Out-Law News | 21 Jun 2006 | 11:16 am | 2 min. read

Problems with the European Commission's passenger data deal have not been fixed by the Commission's latest proposal and opponents may have to resort to a human rights case to fix them, according to a leading data protection expert.

Dr Chris Pounder, a data protection specialist with Pinsent Masons, the law firm behind OUT-LAW, warned that the Commission's latest proposal still leaves it open to basic challenges. "In effect, all the Commission has done is to ensure that those who object to the Passenger Name Records (PNR) deal have to start again in the Courts, possibly with a Human Rights case."

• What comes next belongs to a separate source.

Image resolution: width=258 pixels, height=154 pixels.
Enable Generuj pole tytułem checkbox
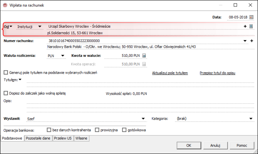point(6,72)
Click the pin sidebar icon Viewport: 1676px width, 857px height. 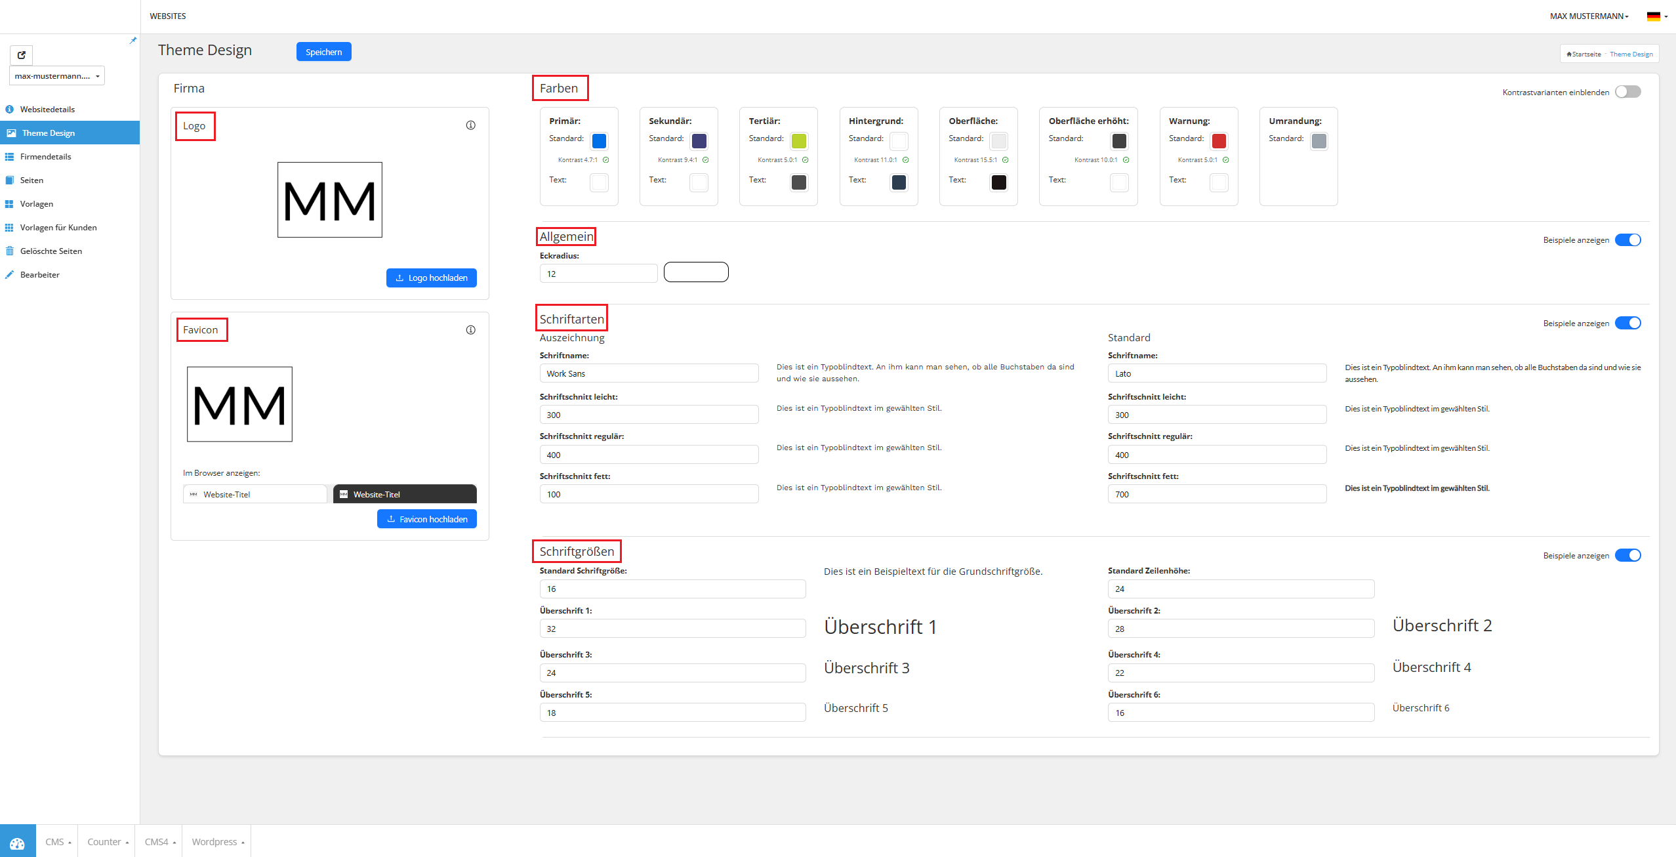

The European Commission had previously agreed a deal with the US to allow the automatic transferral of 34 pieces of data to US authorities by every airline flying from Europe to the US. Following complaints by the European Parliament the European Court of Justice ruled that the legal structure of the deal was unlawful.

The European Commission has just announced that it will start putting together a new deal with a different legal structure but the same essential content, saying that the Court had not criticised the content of the agreement. In fact, the court never considered the content because the legal structure was flawed.

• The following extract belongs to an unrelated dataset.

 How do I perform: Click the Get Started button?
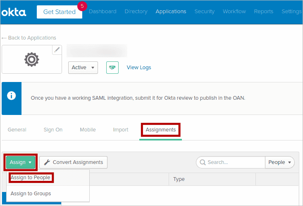(59, 12)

A Commission statement released on Monday claimed: "The content of the current Agreement has not been criticised by the Court and should therefore continue to offer the same level of safeguards regarding the legal certainty for air carriers, the respect of Human rights and the purposes for which PNR data may be used."

Dr Pounder expressed concern.

"The Commission's interpretation of the Court's judgment is arguably economical with the truth," he said. "Because the Court ruled that the agreement was unlawful, it did not consider the substantial data protection issues which  have been raised by the European Parliament, the Working Party of European Data Protection Commissioners and the European Data Protection Supervisor. These privacy defects will still remain if the Commission and the Council of Ministers agree to install the same agreement under different administrative procedures".

Pounder continued: "In effect, all the Commission has done is ensure that all those who have objected to the PNR deal on privacy grounds will have to start again in any legal proceedings. Since legal action takes time and money, the Commission's policy is to boot any controversy into the long grass".

Opponents of the agreement have argued that greater privacy needs to be balanced with the security needs of the US, and have looked for limits on who can access the information provided and for what purposes. Amongst other things, opponents have looked for the number of pieces of data to be reduced from 34 to 19.

The Commission has until the end of September to frame a new agreement. "With the adoption of these initiatives only two weeks after the court ruling, the Commission underlines its willingness to fully respect the court's judgment," said the Commission statement.